Wasabi Protocol's perp vaults across Ethereum, Base, Berachain and Blast lost $5M when a compromised deployer EOA with sole ADMIN_ROLE allowed UUPS upgrades.

Volo Protocol's Sui vaults lost $3.5M after social engineering compromised the admin key. The team froze $500K in 30 minutes and blocked a $2.1M WBTC bridge.

$292M unbacked rsETH minted after attackers exploited KelpDAO's 1-of-1 LayerZero DVN setup; the largest DeFi hack of 2026, with TVL falling $13B after.

Rhea Finance on NEAR lost $18.4M after a two-day setup of fake tokens, 423 wallets and 8 Ref pools exploited a slippage-summing flaw in margin trading.

1B bridged DOT minted on Hyperbridge after a missing bounds check in VerifyProof let an attacker forge MMR proofs; realised loss ~$2.5M.

DPRK social-engineers tricked Drift Security Council members into blind-signing durable-nonce txs that handed over admin control, draining $285M on Solana.

Resolv Labs lost $25M after attackers compromised its AWS KMS keys; a $100K USDC deposit minted 50M USR and depegged the stablecoin 74% in 17 minutes.

Solv Protocol's BRO vault lost $2.73M when an ERC-3525 double-mint bug let the attacker turn 135 BRO into ~567M BRO over 22 deposits, then swap for 38 SolvBTC.

A Venus Protocol user was phished into delegating account control, losing ~$3.7M from their supplied position.

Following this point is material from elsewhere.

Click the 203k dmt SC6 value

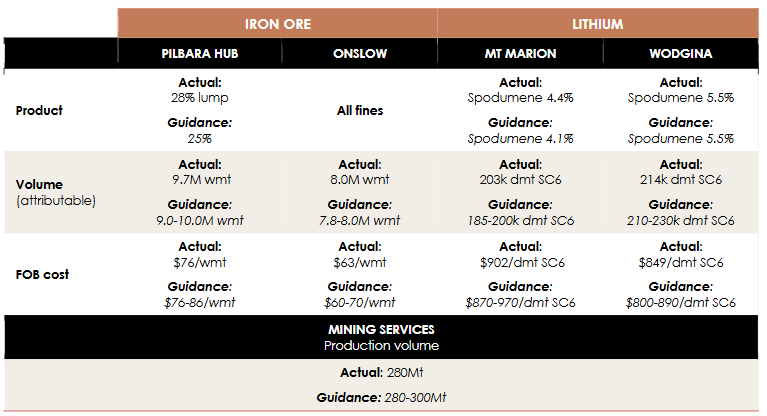520,180
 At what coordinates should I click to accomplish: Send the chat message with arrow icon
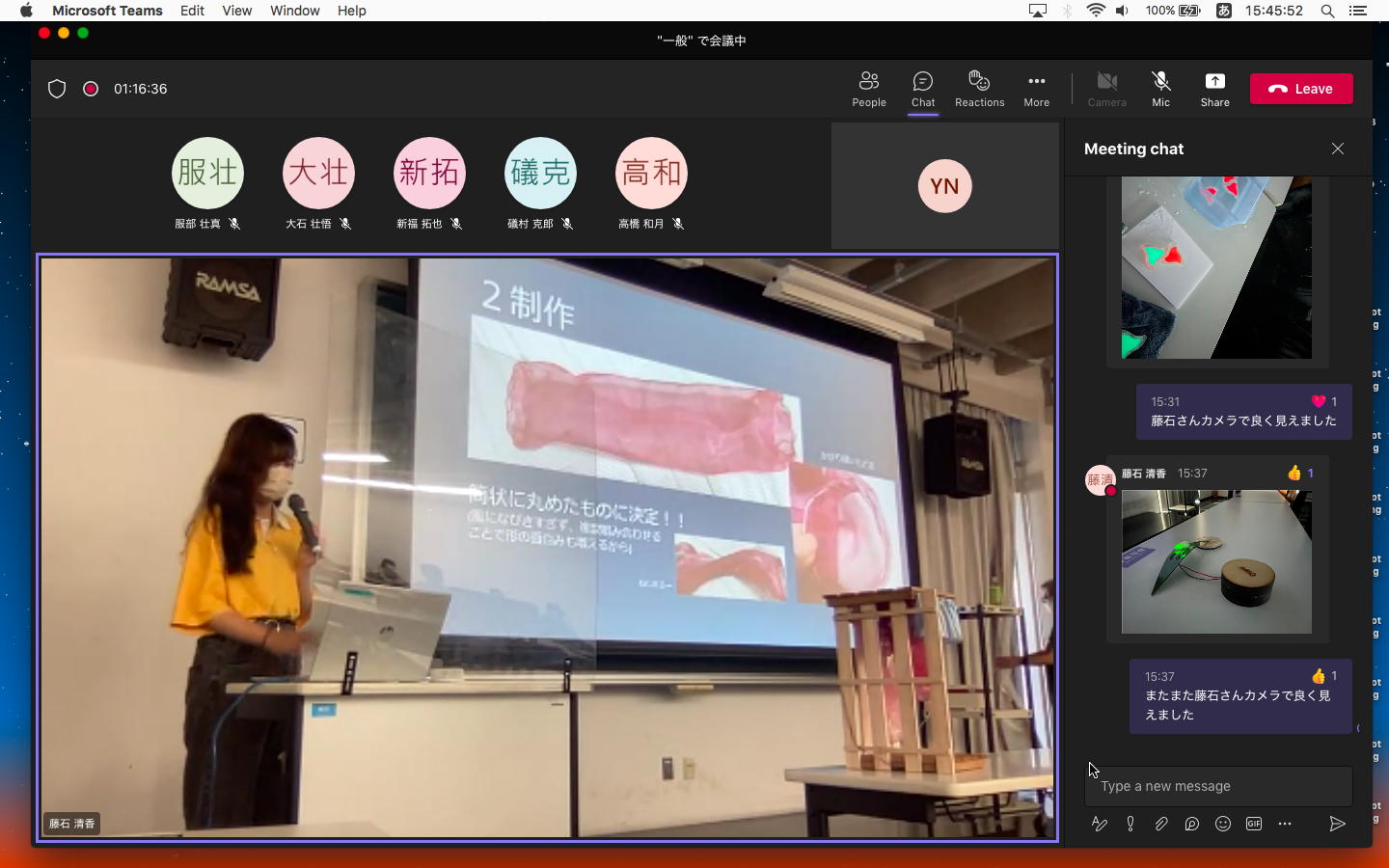point(1337,824)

Venus contracts were never compromised.

$4.3M drained from IoTeX's ioTube bridge via a validator key compromise; attacker also minted 111M CIOTX and 9.3M CCS. IoTeX pledged full user compensation.

~$1.78M drained from Moonwell on Base after a newly listed market used a price feed with a decimals mismatch, mis-valuing collateral so attackers borrowed out.

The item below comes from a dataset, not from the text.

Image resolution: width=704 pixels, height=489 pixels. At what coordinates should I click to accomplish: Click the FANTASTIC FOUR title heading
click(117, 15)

YieldBlox's Stellar lending pool lost $10.2M after a single USTRY-for-USDC sell at 501x market rate defined the Reflector oracle price in a quiet 15-min window.

Step Finance lost 261,854 SOL ($27M) from treasury and fee wallets to a 'sophisticated' actor. STEP fell 96%; Step, SolanaFloor and Remora all shut down.

$4.13M extracted from Makina's DUSD/USDC Curve pool via flash-loan oracle manipulation against MachineShareOracle; white-hat talks recovered 89% in a week.

SagaEVM lost $7M in 11 minutes when an Ethermint bug let crafted messages bypass validation, minting Saga Dollar (D) without collateral and bridging to ETH.

TMXTribe, a staking/rewards protocol, lost ~$1.4M when a distribution accounting flaw let an attacker repeatedly over-claim, draining the reward reserve.

Truebit lost $26.4M when an integer overflow in TRU's five-year-old bonding-curve contract let the attacker mint TRU near-free and sell back for 8,500 ETH.